■ What the task asks:
Lines from the start of the data through the line containing "slot games (76, 654)" must be given again exactly. Leave the others out.

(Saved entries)
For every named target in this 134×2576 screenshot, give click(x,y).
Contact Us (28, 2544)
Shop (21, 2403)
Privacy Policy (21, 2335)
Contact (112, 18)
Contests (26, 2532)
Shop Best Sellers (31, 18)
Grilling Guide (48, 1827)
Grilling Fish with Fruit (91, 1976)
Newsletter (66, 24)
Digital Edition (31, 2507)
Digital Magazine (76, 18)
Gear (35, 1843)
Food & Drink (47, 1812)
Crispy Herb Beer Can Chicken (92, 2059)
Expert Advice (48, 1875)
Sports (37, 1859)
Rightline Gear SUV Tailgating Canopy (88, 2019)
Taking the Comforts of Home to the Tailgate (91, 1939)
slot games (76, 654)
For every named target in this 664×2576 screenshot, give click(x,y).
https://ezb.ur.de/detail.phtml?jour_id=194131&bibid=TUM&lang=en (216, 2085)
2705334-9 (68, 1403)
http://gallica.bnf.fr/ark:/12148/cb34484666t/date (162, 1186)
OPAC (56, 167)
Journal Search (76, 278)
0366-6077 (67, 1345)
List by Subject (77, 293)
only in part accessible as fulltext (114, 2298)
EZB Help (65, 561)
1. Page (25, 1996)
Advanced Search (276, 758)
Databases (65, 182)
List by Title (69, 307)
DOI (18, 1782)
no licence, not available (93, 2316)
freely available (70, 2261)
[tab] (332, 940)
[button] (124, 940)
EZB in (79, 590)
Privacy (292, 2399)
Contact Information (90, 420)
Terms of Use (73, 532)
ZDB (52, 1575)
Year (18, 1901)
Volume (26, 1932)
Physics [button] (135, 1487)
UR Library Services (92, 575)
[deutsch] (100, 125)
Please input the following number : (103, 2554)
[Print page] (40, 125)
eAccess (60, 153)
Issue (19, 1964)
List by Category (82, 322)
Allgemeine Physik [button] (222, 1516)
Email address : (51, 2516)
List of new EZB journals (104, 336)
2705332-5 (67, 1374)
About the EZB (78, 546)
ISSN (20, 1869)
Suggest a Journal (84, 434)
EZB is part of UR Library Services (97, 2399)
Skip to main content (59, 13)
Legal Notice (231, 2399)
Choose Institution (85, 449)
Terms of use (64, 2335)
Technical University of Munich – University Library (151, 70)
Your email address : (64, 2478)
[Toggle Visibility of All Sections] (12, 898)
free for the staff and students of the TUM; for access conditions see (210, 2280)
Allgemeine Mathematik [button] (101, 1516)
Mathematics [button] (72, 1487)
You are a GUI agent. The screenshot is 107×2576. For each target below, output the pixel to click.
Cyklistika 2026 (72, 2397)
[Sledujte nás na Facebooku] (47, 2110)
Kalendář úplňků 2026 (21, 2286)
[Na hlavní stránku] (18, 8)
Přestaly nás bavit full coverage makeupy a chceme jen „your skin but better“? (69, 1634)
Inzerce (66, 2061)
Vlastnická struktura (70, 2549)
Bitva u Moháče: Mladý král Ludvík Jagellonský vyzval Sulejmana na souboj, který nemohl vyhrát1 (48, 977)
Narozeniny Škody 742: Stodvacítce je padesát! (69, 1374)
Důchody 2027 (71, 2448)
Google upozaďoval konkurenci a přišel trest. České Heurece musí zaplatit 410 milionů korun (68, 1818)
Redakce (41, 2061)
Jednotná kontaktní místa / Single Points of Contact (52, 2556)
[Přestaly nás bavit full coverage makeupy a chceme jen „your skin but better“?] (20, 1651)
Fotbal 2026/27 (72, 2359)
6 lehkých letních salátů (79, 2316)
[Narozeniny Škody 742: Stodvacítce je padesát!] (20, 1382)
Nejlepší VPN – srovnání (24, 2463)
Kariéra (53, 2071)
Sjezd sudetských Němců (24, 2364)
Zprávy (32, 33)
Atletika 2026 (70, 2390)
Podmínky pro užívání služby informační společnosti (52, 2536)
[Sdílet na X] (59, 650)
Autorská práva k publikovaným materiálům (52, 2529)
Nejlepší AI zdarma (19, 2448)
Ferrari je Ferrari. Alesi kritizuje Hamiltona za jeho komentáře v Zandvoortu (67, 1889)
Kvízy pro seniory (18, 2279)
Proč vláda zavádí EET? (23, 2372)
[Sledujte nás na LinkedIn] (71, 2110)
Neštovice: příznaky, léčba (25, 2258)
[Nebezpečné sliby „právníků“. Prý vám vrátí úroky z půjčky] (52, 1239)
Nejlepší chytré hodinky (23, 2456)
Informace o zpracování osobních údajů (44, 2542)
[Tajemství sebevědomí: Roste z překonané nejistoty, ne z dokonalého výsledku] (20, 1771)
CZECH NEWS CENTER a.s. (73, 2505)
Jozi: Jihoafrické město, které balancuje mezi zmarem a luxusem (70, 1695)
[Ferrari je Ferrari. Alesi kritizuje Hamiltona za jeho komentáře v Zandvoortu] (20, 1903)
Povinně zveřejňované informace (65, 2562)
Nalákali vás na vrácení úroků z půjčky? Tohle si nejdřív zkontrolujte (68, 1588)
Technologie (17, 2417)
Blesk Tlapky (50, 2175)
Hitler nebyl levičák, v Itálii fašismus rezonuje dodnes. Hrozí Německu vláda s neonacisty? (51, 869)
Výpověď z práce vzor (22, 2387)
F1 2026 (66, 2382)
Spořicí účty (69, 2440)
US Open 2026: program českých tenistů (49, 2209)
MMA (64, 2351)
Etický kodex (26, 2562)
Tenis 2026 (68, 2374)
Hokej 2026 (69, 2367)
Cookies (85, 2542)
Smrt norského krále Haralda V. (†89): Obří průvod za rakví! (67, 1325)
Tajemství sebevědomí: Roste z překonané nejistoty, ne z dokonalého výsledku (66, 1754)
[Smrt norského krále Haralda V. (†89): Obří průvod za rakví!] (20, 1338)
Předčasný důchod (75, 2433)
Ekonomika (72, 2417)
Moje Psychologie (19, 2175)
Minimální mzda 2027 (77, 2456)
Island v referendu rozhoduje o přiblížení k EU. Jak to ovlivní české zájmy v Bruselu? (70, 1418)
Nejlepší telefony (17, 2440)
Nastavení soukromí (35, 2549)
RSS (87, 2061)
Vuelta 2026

■ Exercise answer:
For every named target in this 134×2576 screenshot, give click(x,y).
Contact Us (28, 2544)
Shop (21, 2403)
Privacy Policy (21, 2335)
Contact (112, 18)
Contests (26, 2532)
Shop Best Sellers (31, 18)
Grilling Guide (48, 1827)
Grilling Fish with Fruit (91, 1976)
Newsletter (66, 24)
Digital Edition (31, 2507)
Digital Magazine (76, 18)
Gear (35, 1843)
Food & Drink (47, 1812)
Crispy Herb Beer Can Chicken (92, 2059)
Expert Advice (48, 1875)
Sports (37, 1859)
Rightline Gear SUV Tailgating Canopy (88, 2019)
Taking the Comforts of Home to the Tailgate (91, 1939)
slot games (76, 654)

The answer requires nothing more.